Tuesday, 28 June 2016

Injuries to the Bones of the Hand-Dislocation of the lunate bone-Fractures of the metacarpal bones-Bennett’s fracture-Compartment Syndrome of the Forearm--Volkmann’s Ischemic Contracture

Injuries to the Bones of the Hand
Fracture of the scaphoid bone is common in young adults; unless treated effectively, the fragments will not unite, and permanent weakness and pain of the wrist will result, with the subsequent development of osteoarthritis. The fracture line usually goes through the narrowest part of the bone, which, because of its location, is bathed in synovial fluid. The blood vessels to the scaphoid enter its proximal and distal ends, although the blood supply is occasionally confined to its distal end. If the latter occurs, a fracture deprives the proximal fragment of its arterial supply, and this fragment undergoes avascular necrosis.
Deep tenderness in the anatomic snuffbox after a fall on the outstretched hand in a young adult makes one suspicious of a fractured scaphoid.

Dislocation of the lunate bone
occasionally occurs in young adults who fall on the outstretched hand in a way that causes hyperextension of the wrist joint. Involvement of the median nerve is common.

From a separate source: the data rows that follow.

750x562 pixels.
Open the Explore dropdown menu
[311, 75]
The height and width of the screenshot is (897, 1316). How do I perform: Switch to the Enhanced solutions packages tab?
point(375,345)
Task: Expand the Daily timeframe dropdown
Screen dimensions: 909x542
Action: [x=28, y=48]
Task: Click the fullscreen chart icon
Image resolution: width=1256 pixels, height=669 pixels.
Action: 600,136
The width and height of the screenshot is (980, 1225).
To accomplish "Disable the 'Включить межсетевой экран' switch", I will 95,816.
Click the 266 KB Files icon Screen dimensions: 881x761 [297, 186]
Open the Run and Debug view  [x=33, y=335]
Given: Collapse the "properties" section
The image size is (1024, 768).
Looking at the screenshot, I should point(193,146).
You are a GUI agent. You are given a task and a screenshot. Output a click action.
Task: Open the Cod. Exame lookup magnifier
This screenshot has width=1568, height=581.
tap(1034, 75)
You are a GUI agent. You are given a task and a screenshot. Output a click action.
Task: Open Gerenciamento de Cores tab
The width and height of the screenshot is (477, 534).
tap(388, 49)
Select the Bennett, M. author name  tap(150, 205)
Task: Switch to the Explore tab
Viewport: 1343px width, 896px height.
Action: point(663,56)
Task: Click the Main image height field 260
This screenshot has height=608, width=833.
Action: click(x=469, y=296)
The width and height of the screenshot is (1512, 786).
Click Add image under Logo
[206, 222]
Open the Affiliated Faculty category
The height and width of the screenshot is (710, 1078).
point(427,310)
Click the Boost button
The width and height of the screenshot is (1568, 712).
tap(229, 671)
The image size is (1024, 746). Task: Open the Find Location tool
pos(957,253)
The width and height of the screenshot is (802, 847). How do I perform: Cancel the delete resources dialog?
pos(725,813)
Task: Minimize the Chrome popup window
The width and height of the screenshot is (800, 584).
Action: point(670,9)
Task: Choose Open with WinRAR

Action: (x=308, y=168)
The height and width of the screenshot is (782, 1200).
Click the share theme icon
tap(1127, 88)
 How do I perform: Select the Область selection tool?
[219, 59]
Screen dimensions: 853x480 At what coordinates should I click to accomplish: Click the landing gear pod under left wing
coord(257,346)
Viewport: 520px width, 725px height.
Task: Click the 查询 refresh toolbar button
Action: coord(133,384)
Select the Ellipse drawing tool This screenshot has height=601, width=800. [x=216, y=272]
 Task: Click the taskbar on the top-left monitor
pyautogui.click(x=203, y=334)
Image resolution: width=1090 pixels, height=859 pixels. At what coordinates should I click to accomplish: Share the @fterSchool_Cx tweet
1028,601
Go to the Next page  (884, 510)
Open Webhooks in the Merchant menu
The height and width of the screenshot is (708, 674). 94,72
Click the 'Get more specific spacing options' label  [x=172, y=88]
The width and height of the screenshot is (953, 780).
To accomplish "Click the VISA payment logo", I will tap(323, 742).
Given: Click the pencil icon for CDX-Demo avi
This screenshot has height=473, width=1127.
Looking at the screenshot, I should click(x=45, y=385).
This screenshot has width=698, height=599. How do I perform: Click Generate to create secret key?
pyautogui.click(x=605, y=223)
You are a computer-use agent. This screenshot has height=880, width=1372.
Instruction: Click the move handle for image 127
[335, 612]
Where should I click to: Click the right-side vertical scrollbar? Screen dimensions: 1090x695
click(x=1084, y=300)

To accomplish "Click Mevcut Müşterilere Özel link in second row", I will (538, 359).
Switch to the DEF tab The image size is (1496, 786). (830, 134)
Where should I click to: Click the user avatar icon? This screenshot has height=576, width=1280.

Fractures of the metacarpal bones
 can occur as a result of direct violence, such as the clenched fist striking a hard object.
The fracture always angulates dorsally. The “boxer’s fracture” commonly produces an oblique fracture of the neck of the fifth and sometimes the fourth metacarpal bones. The distal fragment is commonly displaced proximally, thus shortening the finger posteriorly.

Bennett’s fracture
is a fracture of the base of the metacarpal of the thumb caused when violence is applied along the long axis of the thumb or the thumb is forcefully abducted. The fracture is oblique and enters the carpometacarpal joint of the thumb, causing joint instability.
Fractures of the phalanges are common and usually follow direct injury.


Compartment Syndrome of the Forearm
The forearm is enclosed in a sheath of deep fascia, which is attached to the periosteum of the posterior subcutaneous border of the ulna. This fascial sheath, together with the interosseous membrane and fibrous intermuscular septa, divides the forearm into several compartments, each having its own muscles, nerves, and blood supply. There is very little room within each compartment, and any edema can cause secondary vascular compression of the blood vessels; the veins are first affected, and later the arteries.
Soft tissue injury is a common cause, and early diagnosis is critical. Early signs include altered skin sensation (caused by ischemia of the sensory nerves passing through the compartment),
pain disproportionate to any injury (caused by pressure on nerves within the compartment), pain on passive stretching of muscles that pass through the compartment (caused by muscle ischemia), tenderness of the skin over the compartment (a late sign caused by edema), and absence of capillary refill in the nail beds (caused by pressure on the arteries within the compartment). Once the diagnosis is made, the deep fascia must be incised surgically to decompress the affected compartment. A delay of as little as4 hours can cause irreversible damage to the muscles.


Volkmann’s Ischemic Contracture
Volkmann’s ischemic contracture is a contracture of the muscles of the forearm that commonly follows fractures of the distal end of the humerus or fractures of the radius and ulna. In this syndrome, a localized segment of the brachial artery goes into spasm, reducing the arterial flow to the flexor and the extensor muscles so that they undergo ischemic necrosis. The flexor muscles are larger than the extensor muscles, and they are therefore the ones mainly affected. The muscles are replaced by fibrous tissue, which contracts, producing the deformity. The arterial spasm is usually caused by an overtight cast, but in some cases the fracture itself may be responsible. The deformity can be explained only by understanding the anatomy of the region.

Three types of deformity exist:
■■ The long flexor muscles of the carpus and fingers are more contracted than the extensor muscles, and the wrist joint is flexed; the fingers are extended. If the wrist joint is extended passively, the fingers become flexed.
■■ The long extensor muscles to the fingers, which are inserted into the extensor expansion that is attached to the proximal phalanx, are greatly contracted; the metacarpophalangeal joints and the wrist joint are extended, and the interphalangeal joints of the fingers are flexed.
■■ Both the flexor and extensor muscles of the forearm are contracted. The wrist joint is flexed, the metacarpophalangeal joints are extended, and the interphalangeal joints are flexed.